NOTICE OF PRIVACY PRACTICES
THIS NOTICE DESCRIBES HOW MEDICAL INFORMATION ABOUT YOU MAY BE USED AND DISCLOSED AND HOW YOU CAN GET ACCESS TO THIS INFORMATION. PLEASE REVIEW IT CAREFULLY.
Physicians Group is required to abide by this Privacy Notice. We may modify the terms of this notice, and the revised notice will be effective for all protected health information in our possession at the time of change and any information created or received after. You may request a copy of any revised notice by contacting our office. If you have any questions about this notice, please contact our Quality & Compliance Administrator at 910-686-7195.
This notice will inform you how the Physicians Group may use and disclose health information created or maintained about you in compliance with the Federal Health Insurance Portability & Accountability Act of 1996 (HIPAA).
Uses and Disclosures of Protected Health Information (PHI): We may use and disclose health information about you for;
- Treatment: We will use and disclose your PHI to provide physician care and assist you in obtaining physician ordered tests, consults, and medications. The physician will share information with Physician Group staff in order to schedule or complete lab work and other services.
- Payment: Your protected health information may be used and disclosed to verify insurance benefits, obtain authorization for services, submit billing, secure payment for services, and appeal insurance denials when appropriate. For example, we may telephone your insurance carrier and provide them with demographic information about you in order to verify eligibility and specific benefits.
- Health Care Operations: In the process of operating our practice we may use and disclose your PHI when conducting quality assessments, auditing, accounting, scheduling, and managing medical records. For example, we may disclose your protected health information to business associates who do transcribing for us or we may use your PHI to remind you of an appointment.
Other Uses and Disclosures We May Make Without Your Written Authorization.
We may use and disclose protected health information about you when required by regulation or legally authorized to do so for;
- Public Health Activities, including reporting of communicable diseases, adverse reactions to medications, injury from a health care product, victim abuse
- Federal and State Agency Oversight
- Court Order, Military Order, Subpoena
- Coroners, Medical Examiners, Funeral Directors, Organ Procurement Agencies
Other Permitted and Required Uses and Disclosures That May Be Made With Your Authorization
For uses and disclosures other than for treatment, payment, health care operations, and as required by Law, we are required to obtain your written authorization. If you wish us to release protected health information to individuals or entities not legally entitled to your records, such as a relative or attorney, you must provide us with written authorization each time you wish us to release records. You may obtain the appropriate authorization forms from the Physicians Group.
Your Rights
You have the following rights with respect to your protected health information, which you can exercise by presenting a written request to the Physicians Group:
- The right to request restrictions on certain uses and disclosures of protected health information, including those to consultants, family members directly involved in your care and treatment, or any other person identified by you. We are, however, not required to agree to a requested restriction. If we do agree, we must abide by it unless you agree in writing to remove the restriction.

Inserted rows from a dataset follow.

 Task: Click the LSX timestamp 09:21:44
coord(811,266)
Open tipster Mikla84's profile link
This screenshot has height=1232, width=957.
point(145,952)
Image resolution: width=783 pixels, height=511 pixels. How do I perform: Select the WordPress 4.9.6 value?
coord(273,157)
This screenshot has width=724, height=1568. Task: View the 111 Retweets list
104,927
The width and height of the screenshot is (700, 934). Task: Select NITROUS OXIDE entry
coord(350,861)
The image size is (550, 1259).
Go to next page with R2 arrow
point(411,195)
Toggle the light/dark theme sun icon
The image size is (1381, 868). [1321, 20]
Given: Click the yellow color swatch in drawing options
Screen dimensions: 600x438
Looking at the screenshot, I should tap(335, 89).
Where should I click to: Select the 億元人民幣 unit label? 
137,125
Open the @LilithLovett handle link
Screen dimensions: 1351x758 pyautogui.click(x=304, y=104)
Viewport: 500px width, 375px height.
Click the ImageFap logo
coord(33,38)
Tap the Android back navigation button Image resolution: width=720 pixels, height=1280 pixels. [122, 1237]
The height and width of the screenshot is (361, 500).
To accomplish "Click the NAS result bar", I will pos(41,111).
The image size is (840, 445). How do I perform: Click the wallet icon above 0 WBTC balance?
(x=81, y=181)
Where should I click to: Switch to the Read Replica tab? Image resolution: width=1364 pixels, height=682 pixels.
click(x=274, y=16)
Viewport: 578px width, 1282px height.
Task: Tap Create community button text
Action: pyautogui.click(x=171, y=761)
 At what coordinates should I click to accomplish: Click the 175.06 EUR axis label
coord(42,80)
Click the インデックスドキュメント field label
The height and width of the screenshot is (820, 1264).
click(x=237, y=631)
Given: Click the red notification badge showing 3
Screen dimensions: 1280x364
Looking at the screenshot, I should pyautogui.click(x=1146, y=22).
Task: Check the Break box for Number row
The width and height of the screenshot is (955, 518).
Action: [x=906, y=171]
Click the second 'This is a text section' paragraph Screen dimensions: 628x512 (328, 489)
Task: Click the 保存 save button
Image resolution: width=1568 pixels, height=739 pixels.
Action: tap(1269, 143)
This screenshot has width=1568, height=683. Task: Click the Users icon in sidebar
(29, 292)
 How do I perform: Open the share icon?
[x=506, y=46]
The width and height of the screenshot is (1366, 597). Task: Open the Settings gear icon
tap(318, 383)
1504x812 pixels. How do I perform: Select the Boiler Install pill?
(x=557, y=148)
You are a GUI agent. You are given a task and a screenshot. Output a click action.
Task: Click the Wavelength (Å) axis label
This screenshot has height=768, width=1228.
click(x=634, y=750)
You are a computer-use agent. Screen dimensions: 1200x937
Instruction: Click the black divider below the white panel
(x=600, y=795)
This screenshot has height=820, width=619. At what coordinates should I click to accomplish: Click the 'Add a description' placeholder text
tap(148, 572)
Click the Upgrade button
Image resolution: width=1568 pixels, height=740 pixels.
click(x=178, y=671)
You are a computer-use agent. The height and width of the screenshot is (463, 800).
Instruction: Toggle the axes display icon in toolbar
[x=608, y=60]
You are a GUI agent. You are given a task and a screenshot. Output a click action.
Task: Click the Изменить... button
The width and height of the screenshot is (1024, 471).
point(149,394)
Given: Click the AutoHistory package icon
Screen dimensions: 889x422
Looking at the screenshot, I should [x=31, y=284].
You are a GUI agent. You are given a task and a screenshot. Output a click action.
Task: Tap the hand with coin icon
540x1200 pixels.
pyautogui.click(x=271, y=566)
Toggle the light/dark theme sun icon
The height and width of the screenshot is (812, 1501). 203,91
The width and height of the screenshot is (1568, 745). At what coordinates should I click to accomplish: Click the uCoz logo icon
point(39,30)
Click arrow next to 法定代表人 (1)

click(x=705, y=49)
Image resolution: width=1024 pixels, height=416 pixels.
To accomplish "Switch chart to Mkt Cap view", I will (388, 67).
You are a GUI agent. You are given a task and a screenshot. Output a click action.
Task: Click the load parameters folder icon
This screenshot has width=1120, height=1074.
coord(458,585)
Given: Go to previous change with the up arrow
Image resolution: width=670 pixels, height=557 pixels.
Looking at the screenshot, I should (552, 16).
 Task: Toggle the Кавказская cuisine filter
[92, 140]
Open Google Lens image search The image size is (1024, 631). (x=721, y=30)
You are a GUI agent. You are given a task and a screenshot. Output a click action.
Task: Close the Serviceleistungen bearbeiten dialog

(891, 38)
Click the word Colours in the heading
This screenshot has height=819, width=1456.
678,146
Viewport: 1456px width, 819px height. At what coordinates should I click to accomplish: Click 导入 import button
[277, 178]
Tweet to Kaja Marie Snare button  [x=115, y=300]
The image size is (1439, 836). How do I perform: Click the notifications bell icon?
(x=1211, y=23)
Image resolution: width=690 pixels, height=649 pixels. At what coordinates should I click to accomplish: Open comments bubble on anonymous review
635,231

- The right to reasonable requests to receive confidential communications of protected health information from us by alternative means or at alternative locations.
- The right to access your protected health information.
- The right to request an amendment to protected health information we create. We may deny your request if it does not contain a reason(s) that supports your request, the information was not created by us, or we believe the record to be accurate.
- The right to receive an accounting of disclosures of protected health information other than for treatment, payment, health care operations, or those made pursuant to your written or verbal authorization or consent.
- The right to obtain a paper copy of this notice from us upon request.
If you have reason to believe that your privacy rights have been violated and/or you wish to file a complaint you may do so with the Quality & Compliance Administrator or the Department of Health and Human Services Office of Civil Rights within 180 days from the date of the incident of complaint. Complaints may be filed without fear of retaliation.